=== Records shown ===

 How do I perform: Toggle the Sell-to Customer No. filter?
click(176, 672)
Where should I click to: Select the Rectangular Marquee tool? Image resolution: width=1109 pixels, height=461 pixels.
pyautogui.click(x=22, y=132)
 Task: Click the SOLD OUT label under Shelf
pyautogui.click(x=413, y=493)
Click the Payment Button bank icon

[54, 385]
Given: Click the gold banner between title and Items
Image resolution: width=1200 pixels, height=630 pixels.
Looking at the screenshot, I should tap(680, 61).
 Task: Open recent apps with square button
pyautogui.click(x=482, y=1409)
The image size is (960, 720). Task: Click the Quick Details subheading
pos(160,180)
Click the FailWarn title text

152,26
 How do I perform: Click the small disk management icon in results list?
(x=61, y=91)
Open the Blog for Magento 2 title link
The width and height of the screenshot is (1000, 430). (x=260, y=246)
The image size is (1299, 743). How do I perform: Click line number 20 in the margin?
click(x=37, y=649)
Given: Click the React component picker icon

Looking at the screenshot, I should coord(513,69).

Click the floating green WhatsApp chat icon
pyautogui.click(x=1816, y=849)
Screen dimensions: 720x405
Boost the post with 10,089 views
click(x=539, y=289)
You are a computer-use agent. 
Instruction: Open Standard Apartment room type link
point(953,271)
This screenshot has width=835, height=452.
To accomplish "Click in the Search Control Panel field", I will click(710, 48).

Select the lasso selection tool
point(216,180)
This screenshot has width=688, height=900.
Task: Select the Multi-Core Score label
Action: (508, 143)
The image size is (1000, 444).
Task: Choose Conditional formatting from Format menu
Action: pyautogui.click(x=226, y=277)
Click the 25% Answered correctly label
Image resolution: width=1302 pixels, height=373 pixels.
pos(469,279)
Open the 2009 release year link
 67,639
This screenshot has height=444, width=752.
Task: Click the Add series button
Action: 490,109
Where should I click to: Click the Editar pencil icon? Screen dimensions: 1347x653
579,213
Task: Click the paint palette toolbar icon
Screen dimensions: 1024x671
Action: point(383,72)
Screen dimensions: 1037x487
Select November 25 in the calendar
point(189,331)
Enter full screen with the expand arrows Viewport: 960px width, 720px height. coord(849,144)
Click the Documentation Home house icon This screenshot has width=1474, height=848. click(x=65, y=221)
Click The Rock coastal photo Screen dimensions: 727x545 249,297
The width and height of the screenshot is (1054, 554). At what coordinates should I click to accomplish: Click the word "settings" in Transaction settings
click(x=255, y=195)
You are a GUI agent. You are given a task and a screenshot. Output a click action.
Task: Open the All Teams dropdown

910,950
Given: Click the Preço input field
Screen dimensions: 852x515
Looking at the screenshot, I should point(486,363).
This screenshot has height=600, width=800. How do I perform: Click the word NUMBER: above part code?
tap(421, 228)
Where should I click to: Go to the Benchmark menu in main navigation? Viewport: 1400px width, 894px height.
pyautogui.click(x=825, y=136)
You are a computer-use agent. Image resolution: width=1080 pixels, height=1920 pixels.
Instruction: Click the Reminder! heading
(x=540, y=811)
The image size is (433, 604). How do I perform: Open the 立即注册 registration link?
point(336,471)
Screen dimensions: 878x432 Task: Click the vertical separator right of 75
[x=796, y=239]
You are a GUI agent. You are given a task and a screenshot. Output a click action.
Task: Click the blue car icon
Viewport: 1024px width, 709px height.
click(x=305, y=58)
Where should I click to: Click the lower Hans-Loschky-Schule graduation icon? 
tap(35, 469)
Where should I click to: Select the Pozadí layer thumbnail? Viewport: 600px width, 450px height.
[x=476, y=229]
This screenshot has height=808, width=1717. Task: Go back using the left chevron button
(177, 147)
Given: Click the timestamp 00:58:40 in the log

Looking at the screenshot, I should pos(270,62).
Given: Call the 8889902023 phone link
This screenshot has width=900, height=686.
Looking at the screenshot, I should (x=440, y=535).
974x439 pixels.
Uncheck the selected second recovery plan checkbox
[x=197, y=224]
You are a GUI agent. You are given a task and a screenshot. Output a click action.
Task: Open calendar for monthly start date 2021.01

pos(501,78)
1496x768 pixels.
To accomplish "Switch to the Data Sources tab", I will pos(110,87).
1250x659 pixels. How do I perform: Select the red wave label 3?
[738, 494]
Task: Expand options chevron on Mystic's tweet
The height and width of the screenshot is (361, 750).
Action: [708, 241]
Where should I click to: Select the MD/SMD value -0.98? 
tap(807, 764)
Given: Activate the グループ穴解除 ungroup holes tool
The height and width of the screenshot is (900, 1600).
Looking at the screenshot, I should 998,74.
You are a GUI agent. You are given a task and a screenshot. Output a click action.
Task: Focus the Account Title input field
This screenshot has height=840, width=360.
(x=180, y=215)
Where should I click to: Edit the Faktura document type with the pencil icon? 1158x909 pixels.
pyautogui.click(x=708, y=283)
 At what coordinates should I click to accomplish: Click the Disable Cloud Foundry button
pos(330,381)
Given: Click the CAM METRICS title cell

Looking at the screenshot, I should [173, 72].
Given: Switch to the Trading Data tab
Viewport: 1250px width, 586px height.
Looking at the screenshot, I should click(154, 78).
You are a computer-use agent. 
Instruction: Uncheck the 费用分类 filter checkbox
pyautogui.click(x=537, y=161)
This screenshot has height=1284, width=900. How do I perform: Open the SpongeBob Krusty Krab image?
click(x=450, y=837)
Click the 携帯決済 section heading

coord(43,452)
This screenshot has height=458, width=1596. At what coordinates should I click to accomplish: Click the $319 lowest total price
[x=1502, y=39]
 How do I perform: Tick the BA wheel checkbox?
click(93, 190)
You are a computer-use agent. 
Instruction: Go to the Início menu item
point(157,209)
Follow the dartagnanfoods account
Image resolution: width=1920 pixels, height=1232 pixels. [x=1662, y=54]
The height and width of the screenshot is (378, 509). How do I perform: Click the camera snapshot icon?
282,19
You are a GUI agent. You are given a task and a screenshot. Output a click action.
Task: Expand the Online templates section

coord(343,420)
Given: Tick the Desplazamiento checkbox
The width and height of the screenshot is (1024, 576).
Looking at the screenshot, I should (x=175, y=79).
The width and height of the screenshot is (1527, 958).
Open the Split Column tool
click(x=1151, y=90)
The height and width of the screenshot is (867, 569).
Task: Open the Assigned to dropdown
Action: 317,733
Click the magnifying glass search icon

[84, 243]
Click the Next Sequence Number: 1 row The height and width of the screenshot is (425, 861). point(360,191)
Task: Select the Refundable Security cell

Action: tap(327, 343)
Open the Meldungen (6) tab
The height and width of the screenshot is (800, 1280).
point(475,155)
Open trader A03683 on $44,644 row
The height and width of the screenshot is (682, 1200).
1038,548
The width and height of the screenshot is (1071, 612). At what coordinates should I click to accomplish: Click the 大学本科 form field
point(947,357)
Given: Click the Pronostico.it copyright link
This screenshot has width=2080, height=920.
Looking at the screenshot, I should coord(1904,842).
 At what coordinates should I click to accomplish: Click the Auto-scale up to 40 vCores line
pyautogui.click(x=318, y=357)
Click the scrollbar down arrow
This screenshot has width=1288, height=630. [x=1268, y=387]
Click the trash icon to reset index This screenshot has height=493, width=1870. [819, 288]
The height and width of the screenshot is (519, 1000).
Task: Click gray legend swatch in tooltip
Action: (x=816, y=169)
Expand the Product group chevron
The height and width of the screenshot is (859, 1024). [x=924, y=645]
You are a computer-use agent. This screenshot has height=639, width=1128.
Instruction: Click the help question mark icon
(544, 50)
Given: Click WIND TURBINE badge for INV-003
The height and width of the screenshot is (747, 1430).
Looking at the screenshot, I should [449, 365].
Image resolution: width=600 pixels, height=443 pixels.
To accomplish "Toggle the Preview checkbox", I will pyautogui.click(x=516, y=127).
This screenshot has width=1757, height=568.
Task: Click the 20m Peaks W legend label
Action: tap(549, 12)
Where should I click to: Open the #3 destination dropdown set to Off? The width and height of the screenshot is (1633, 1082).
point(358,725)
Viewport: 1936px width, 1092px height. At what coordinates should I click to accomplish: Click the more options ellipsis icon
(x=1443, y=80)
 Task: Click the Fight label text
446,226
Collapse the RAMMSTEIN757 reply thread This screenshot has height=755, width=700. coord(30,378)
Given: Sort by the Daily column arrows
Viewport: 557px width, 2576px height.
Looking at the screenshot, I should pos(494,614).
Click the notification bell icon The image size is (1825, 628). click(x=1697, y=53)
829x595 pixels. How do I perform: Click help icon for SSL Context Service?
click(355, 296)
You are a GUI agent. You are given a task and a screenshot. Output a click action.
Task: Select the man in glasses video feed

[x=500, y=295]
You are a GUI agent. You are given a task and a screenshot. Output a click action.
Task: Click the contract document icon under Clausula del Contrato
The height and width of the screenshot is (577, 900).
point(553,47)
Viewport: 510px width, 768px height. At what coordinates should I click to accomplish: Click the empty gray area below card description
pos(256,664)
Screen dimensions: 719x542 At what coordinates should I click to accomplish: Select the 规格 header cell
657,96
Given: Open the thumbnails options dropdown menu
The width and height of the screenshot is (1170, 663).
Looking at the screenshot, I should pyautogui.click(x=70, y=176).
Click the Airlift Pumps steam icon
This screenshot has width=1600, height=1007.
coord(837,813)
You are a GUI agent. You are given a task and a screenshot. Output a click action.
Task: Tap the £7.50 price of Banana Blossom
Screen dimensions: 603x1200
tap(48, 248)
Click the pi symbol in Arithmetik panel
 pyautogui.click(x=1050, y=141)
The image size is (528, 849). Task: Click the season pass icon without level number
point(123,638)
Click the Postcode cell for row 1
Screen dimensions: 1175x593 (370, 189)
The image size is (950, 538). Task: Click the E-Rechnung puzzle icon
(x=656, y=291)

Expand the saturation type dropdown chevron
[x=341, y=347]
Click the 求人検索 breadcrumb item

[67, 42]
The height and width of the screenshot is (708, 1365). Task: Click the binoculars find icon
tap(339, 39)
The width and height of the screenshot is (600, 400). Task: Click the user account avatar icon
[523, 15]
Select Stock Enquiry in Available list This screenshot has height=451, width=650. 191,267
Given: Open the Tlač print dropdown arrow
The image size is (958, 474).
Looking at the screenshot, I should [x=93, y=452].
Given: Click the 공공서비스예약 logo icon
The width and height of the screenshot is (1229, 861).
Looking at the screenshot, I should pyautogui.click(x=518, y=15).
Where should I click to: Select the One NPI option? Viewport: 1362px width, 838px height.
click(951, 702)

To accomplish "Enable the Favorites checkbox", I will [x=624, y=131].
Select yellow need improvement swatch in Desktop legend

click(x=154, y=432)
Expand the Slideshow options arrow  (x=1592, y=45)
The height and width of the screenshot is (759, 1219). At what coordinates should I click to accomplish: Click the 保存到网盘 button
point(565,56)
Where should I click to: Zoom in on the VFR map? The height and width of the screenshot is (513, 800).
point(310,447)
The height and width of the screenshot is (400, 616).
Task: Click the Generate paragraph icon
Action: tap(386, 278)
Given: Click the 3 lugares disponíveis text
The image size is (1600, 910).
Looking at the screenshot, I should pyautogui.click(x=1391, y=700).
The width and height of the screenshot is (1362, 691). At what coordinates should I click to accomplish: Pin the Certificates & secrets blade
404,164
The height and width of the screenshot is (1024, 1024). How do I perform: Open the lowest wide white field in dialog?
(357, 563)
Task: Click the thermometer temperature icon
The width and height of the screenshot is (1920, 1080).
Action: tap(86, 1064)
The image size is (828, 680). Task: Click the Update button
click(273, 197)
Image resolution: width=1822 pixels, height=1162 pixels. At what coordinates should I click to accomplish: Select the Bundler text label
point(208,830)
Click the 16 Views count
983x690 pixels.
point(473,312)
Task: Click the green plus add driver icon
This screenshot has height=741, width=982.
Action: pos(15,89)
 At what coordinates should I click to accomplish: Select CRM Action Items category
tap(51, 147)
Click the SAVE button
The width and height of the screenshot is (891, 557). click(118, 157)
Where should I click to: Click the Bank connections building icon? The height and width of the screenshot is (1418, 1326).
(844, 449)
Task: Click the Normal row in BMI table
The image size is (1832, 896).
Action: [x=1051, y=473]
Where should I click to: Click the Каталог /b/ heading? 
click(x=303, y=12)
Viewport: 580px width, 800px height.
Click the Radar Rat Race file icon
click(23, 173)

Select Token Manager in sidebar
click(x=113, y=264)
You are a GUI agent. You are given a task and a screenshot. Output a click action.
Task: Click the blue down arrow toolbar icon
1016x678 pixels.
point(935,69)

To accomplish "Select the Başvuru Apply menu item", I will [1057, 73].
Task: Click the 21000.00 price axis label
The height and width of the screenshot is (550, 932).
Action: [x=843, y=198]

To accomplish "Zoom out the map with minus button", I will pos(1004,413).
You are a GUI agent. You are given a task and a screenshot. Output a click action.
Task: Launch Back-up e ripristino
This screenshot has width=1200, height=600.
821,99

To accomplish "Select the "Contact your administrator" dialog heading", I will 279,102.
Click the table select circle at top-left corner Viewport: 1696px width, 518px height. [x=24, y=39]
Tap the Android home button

===

§ **Instructions to follow**
Return every line above in which the string "Switch" occurs.

§ **Answer for the task**
To accomplish "Switch to the Data Sources tab", I will pos(110,87).
Given: Switch to the Trading Data tab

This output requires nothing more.